The Role of Perceived Social Support on Quality of Life in Patients with Cardiovascular Diseases in Iran: A Cross-Sectional Study

DOI: https://doi.org/10.21203/rs.3.rs-1134103/v1

Abstract

Background: Cardiovascular disease significantly impairs quality of life. Inadequate social support has been associated with poor quality of life in patients with Cardiovascular. The aim of this study was to describe social support and explore its association with quality of life among cardiovascular patients.

Methods: This cross sectional study was conducted in 2020 from September to January. We selected 150 cardiovascular patients through convenience sampling. The structured questionnaires included: the Persian version of the WHOQOL-BREF was used to obtain the necessary data on the quality of life, psychometric evaluation of the interpersonal support evaluation list–short form as well as demographic variables were included in each questionnaire. Hierarchical linear regression models were used to explore the association between perceived social support and quality of life.

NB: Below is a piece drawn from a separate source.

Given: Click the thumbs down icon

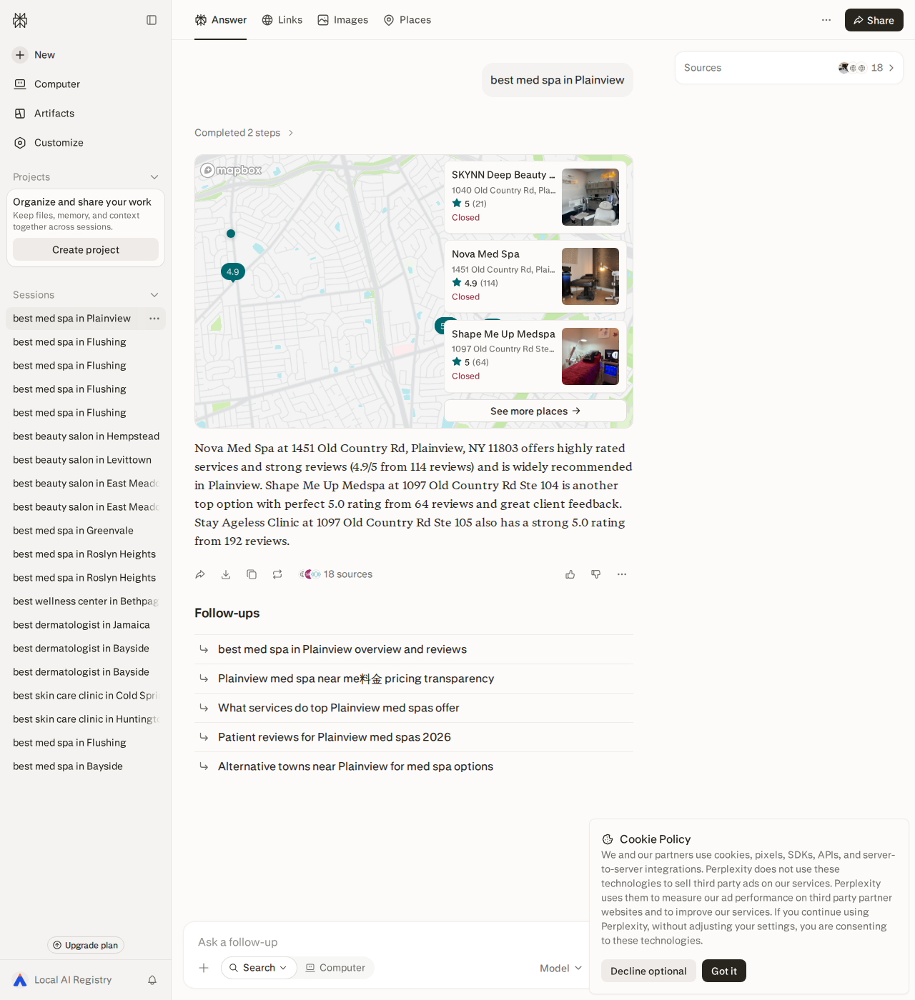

Results: The demographic variables were able to predict 12.2% of the variance of quality of life in the first step. In the second step, after adjusting control variables, dimensions of social support the predictability increased to 29% of the variance with the addition of variables. All dimensions of social support, excluding tangible assets support, were significant predictors of quality of life in addition to monthly income status. Self-esteem support (β= 0.387) was the higher level of predictor of quality of life in cardiovascular patients.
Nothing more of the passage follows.